The global solar photovoltaic (PV) market size was valued at USD 196.40 million in 2021. It is projected to reach USD 1.3 billion by 2030, growing at a CAGR of 25.32% during the forecast period (2022-2030). Factors such as favorable government policies and upcoming projects and rising adoption of alternate clean power sources significantly drives the solar photovoltaic (PV) market demand by 2030.
The solar photovoltaic (PV) method is a straightforward, no-moving-parts approach to converting sunlight into power. Light from the sun is used to create an electric current by removing electrons from their silicon host atoms. Electrons absorb the photons, or packets of light energy, which give them the propulsion to leave their high atomic orbit. The favorable government programs and incentives, such as tax breaks and tariffs, will improve business prospects and support ongoing technological developments and a growing consumer and regulatory preference for clean energy sources. The solar photovoltaic (PV) systems market will grow due to the lower cost of solar energy and increased financial support.
|Market Size||USD 1.3 billion by 2030|
|Fastest Growing Market||Asia-Pacific|
|Largest Market||North America|
|Report Coverage||Revenue Forecast, Competitive Landscape, Growth Factors, Environment & Regulatory Landscape and Trends|
Governments worldwide have introduced numerous regulations for developing renewable energy in response to the rising carbon emission. The policies have significantly accelerated the growth of the solar energy business on a global scale. The solar PV industry in China contributes significantly to the world market. Changes to its policies heavily impact the worldwide solar PV market. China saw a significant decline in investment due to its unclear FiT policy and lower subsidies for solar projects. However, the market is anticipated to regain pace for the construction of solar projects throughout the projected period with the introduction of the amended FiT regulation. India benefits from several government programs encouraging the nation's utility- and residential-based solar PV projects, much like any other significant solar energy market. To install 40 GW of rooftop solar projects by 2022, the Ministry of New and Renewable Energy's Grid Connected Solar Rooftop Programme was established.

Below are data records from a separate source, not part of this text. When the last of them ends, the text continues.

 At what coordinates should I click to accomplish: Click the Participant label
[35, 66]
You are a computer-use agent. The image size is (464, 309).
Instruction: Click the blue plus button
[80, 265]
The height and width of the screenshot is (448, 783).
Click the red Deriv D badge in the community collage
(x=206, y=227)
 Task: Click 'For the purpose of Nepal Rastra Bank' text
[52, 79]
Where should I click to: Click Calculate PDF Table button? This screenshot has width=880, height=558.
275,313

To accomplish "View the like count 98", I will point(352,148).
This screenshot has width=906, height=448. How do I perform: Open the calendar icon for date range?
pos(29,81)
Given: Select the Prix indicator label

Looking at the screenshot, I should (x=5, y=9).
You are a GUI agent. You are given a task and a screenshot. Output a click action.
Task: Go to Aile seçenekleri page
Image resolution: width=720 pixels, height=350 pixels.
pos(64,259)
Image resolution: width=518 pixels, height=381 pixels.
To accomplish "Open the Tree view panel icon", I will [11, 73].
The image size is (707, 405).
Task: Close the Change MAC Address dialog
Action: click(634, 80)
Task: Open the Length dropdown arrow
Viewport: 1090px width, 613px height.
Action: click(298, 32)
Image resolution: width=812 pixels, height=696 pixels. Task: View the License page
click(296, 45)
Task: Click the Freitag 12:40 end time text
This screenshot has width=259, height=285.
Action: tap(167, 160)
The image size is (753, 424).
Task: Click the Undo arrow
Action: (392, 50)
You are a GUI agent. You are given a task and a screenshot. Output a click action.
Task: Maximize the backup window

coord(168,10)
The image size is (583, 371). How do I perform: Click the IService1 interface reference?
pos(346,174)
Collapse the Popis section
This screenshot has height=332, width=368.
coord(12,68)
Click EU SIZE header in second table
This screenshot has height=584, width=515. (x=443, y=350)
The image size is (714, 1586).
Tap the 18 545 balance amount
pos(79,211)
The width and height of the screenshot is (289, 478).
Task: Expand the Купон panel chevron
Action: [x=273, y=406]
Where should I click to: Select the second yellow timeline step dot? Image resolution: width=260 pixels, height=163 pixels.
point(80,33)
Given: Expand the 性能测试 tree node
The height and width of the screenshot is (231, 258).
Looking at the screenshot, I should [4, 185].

There is a growing need for a prime power source on a global scale due to the escalating use of electrical equipment. Due to the high rate of electrical gadget use, there can be a noticeable increase in demand for electricity at certain times of the day. In order to keep up with the rising electricity demand, utilities must upgrade their power supply. The infrastructure for power generation must be able to ramp up electricity production quickly in such an event. In contrast to renewable energy sources, gas-fired power plants can be synchronized with the grid in just a few minutes, making them peak-load power plants. Gas power plants have become the utilities' favored option above all other forms of power generation, including solar power. These factors are anticipated to hinder solar photovoltaic (PV) market growth during the forecast period. Additionally, the expansion of the wind power industry globally is significantly accelerated by the rising investments in wind power projects.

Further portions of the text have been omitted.